At least 141 people, half of them children, were killed when the Syrian military fired at least four missiles into the northern city of Aleppo last week, Human Rights Watch confirmed Tuesday after a researcher visited the area.
The international rights group said the strikes hit residential areas and called them an “escalation of unlawful attacks against Syria’s civilian population.”
Aleppo, Syria’s largest city, has been the scene of some of the heaviest fighting of the civil war pitting President Bashar Assad’s regime against rebels fighting to oust him.

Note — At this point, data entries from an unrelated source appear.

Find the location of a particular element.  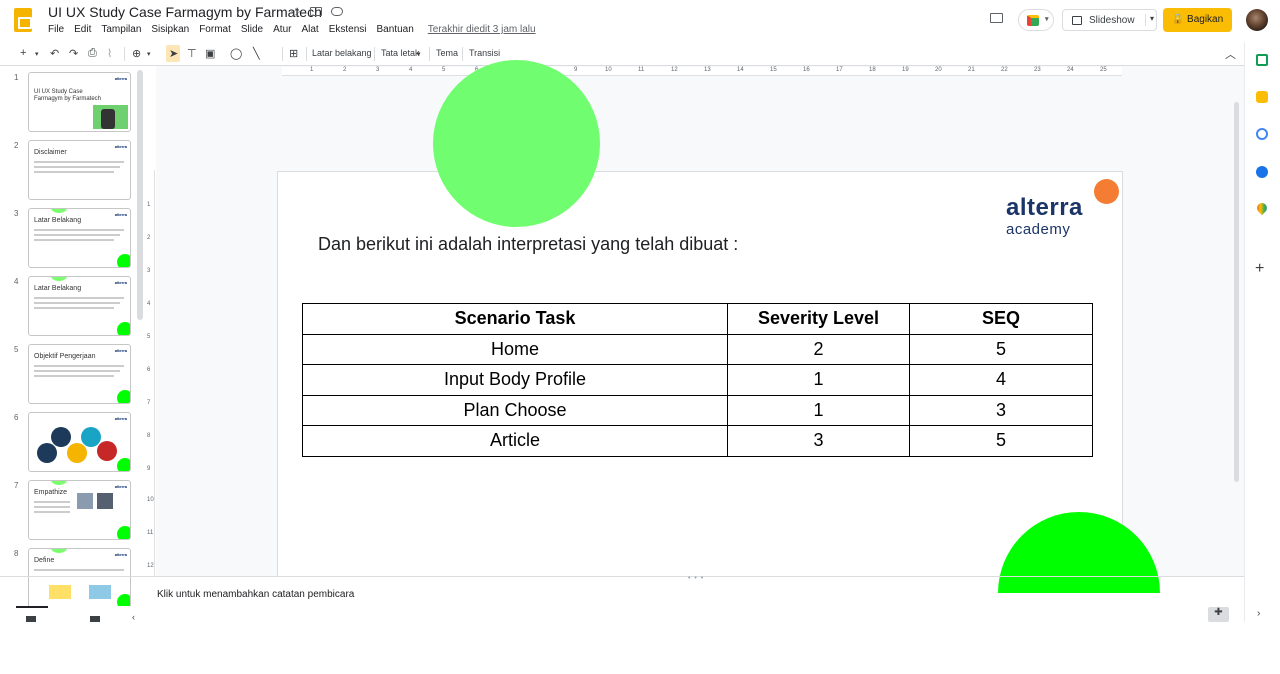

lock-icon: 🔒 is located at coordinates (1178, 20).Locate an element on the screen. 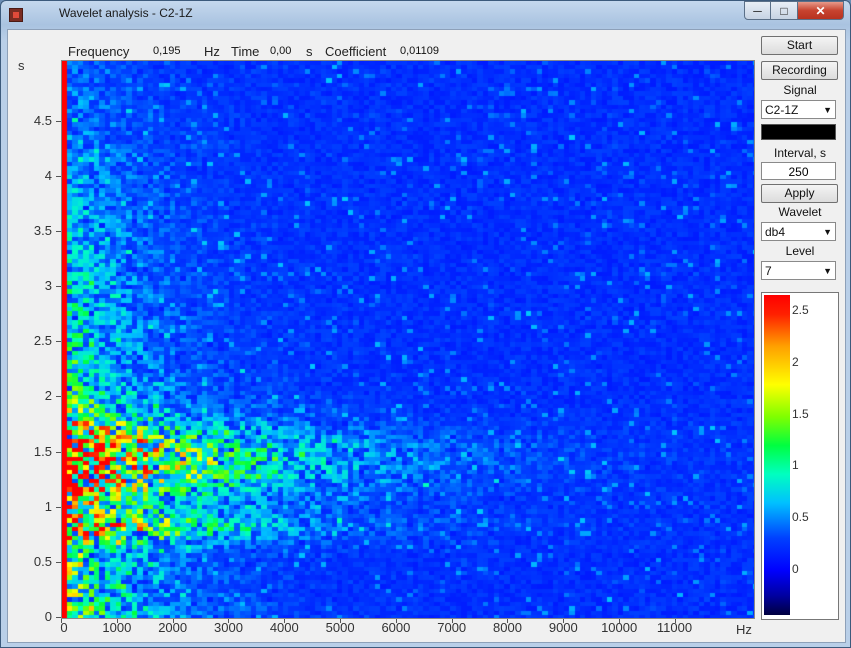 The width and height of the screenshot is (851, 648). interval-input: 250 is located at coordinates (798, 171).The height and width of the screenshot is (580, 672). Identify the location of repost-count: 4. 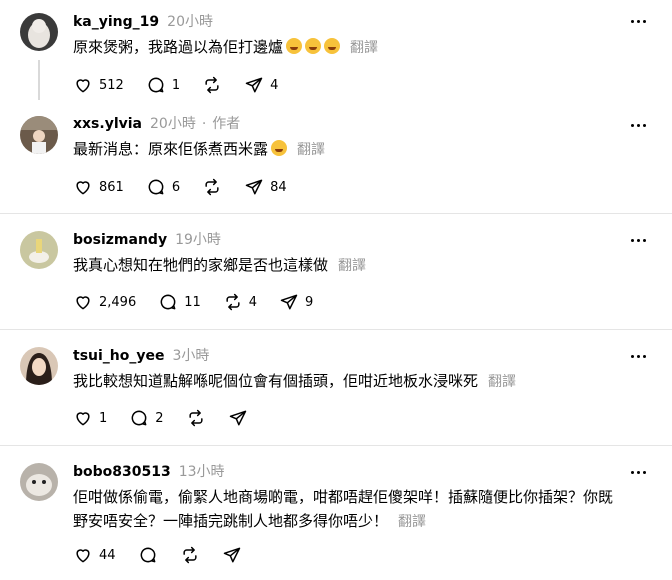
(253, 302). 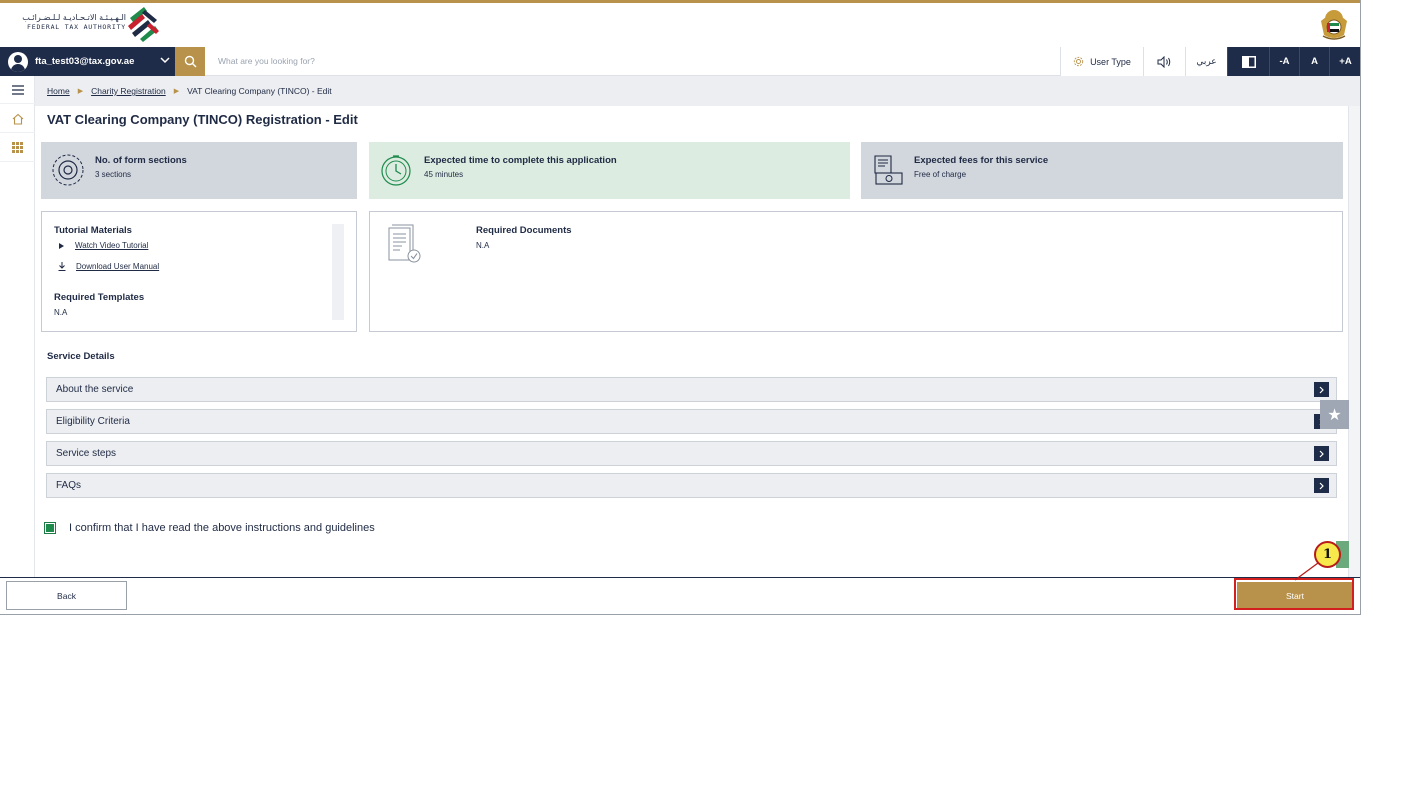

Rebels quickly seized several neighborhoods in an offensive on the city in July, but the government still controls some districts and the battle has developed into a bloody stalemate, with heavy street fighting that has ruined neighborhoods and forced thousands to flee.
A Human Rights Watch researcher who visited Aleppo last week to inspect the targeted sites, said up to 20 buildings were destroyed in each area hit by a missile.
There were no signs of any military targets in the residential districts, located in rebel-held parts of Aleppo, said Ole Solvang, the HRW’s researcher.
“Just when you think things can’t get any worse, the Syrian government finds ways to escalate its killing tactics,” Solvang said.
Human rights watch said 71 children were among the 141 people killed in the four missile strikes on three opposition-controlled neighborhoods in eastern Aleppo.
It listed the names of the targeted neighborhoods as Jabal Badro, Tariq al-Bab and Ard al-Hamra. The fourth strike documented by the group was in Tel Rifat, north of Aleppo.